If you’ve driven along Northwest Highway in Dallas, you’ve seen Lovers Lane United Methodist Church. It’s the large, white, rocket-ship-looking house of worship at Northwest and Inwood.
But back amongst all those trees, it’s not simply a church; it’s an entire complex of chapels, a school, a gym, a coffeehouse, various offices and ministries. It offers everything from traditional services to contemporary Christian music that can include country-western or Michael Jackson, even a jazz band.
There are also two choirs made entirely of African immigrants — one just of people from Zimbabwe.
'It's different but I like it'
Ngonidzaishe Mukarakate is the associate pastor of the Zimbabwe Fellowship. It’s a tiny congregation, and we have to walk a while across the Lovers Lane campus to get to the Zimbabweans' own chapel.
“The Zimbabwe Fellowship was established about 10 years ago,” Mukarakate explains. “A group of immigrants loved to worship in their own cultural setup. And this church has accommodated them.”
Their chapel’s about the size of a small nightclub. Mukarakate likes to joke that the Zimbabweans are upstairs here because when they worship, they make a lot of noise.
The choir members sing in Shona, one of the two main languages in Zimbabwe, located in southeast Africa. In their music, what you hear is what happened, starting in the 1980s, when Methodist hymns met American gospel and several infectious Afropop styles (like sungura) that took over the entire continent.
Hand-clapping, foot-stomping, falsetto trills and yips and a dance beat. A black American gospel choir can hit with the same exalting force, but these six Africans (plus keyboards and drums) fill this small chapel with a sound that makes you wonder how the doors stay on.
Growing up in Zimbabwe, choir members often sang only a capella, which may partly explain their vocal power.
Choir member Anita Kudzai Mupingo says she's always loved singing.
"Back home, we used to sing hymns and choral music, so it was different singing with drums and the keyboard and guitars," she says. "It’s different but I like it.”
Pastor Mukarakate says North Texas doesn’t have a centralized Zimbabwean community, so the Lovers Lane church has become a gathering point.
“Our church is not much of a neighborhood church,” he says. “It’s more of an attraction church, so they come from around the Dallas metroplex.”
Several choir members drive in all the way from north of McKinney. Choir director Elisha Shamuyarira comes in from Grand Prairie.
'It opens up my mind'
At Lovers Lane, this particular Sunday is special with the church’s main Sanctuary Choir singing from George Frideric Handel’s “Messiah.” The church is holding a confirmation service, but it’s also commemorating the 20th anniversary of Stan Copeland taking over Lovers Lane as pastor. The large hall is filled with several hundred people, all from the church’s various congregations.
That’s why, during the service, another choir steps up. This is the Heart of Africa Worship team. They’re immigrants from different countries across North and Central Africa. And when they get going, something rare happens. White and black congregants, young and old, stand and clap and dance to African music.
When the music and applause die down, Copeland says, “It’s taken us 20 years to get this congregation standing and clapping like that.”

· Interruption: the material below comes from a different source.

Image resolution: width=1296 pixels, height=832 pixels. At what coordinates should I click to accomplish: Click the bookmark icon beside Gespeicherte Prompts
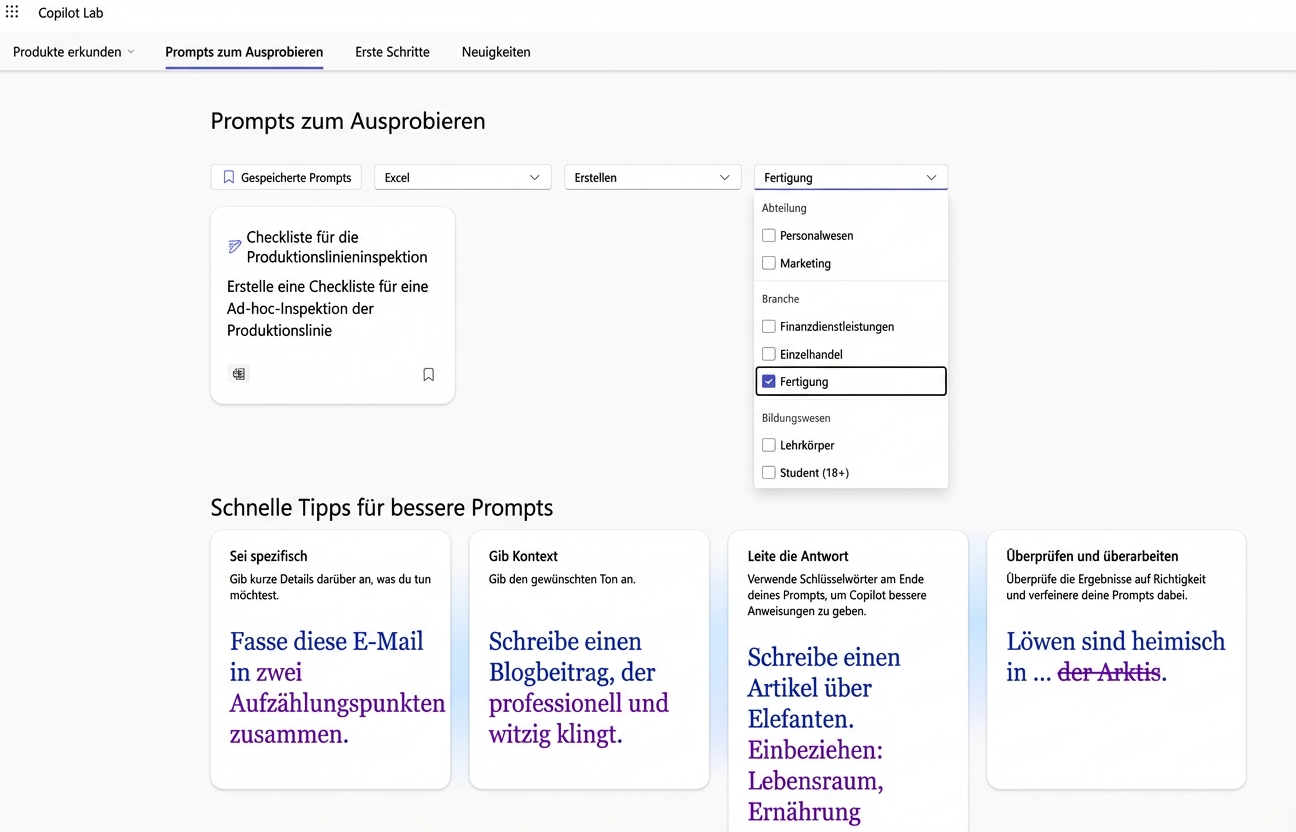point(226,176)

Acknowledging the diverse gathering, Copeland says this is the church’s mission statement in action.
“What I have learned is that when you say that you’re going to love all people into a relationship with Jesus Christ, then you’d better be ready for all the people that Christ is going to send you. Amen?”
“Amen,” the crowd affirms. Otherwise, Copeland says, you’d better come up with a different definition for “all,” or for “Christian.”
“Back home, most of us are Christian and most of us are black," Anita Mupingo from the Zimbabwe choir says. "We don’t really have that much diversity. Whereas here, there’s people from Nigeria, Liberia, people from East Texas, Atlanta, Alabama and then people from Zimbabwe. So that’s one of the unique things about this church: It opens up my mind.”
Mupingo is in North Texas working to get a master’s degree in social work. Elisha Shamuyarira, the choir director, came here as a professional musician in 2009 with his wife and son. Back then, Robert Mugabe was still dictator in Zimbabwe.
“We were not agreeing with what was going on,” Shamuyarira says. “So we saw that it was getting dangerous for us, so we just decided to stay here.”
Mugage was finally ousted – but only last year, after three decades in power.
So here, to North Texas, the Zimbabweans brought their faith and their music. And found something more.
“My mom, my dad and my brother – they’re back home,” Mopingo says. “But my church has become my family, too.”
The Book of Isaiah commands the faithful to raise their voices in praise of God. They sing of joy, of fellowship and of family.
And sometimes, their singing can also sound like home.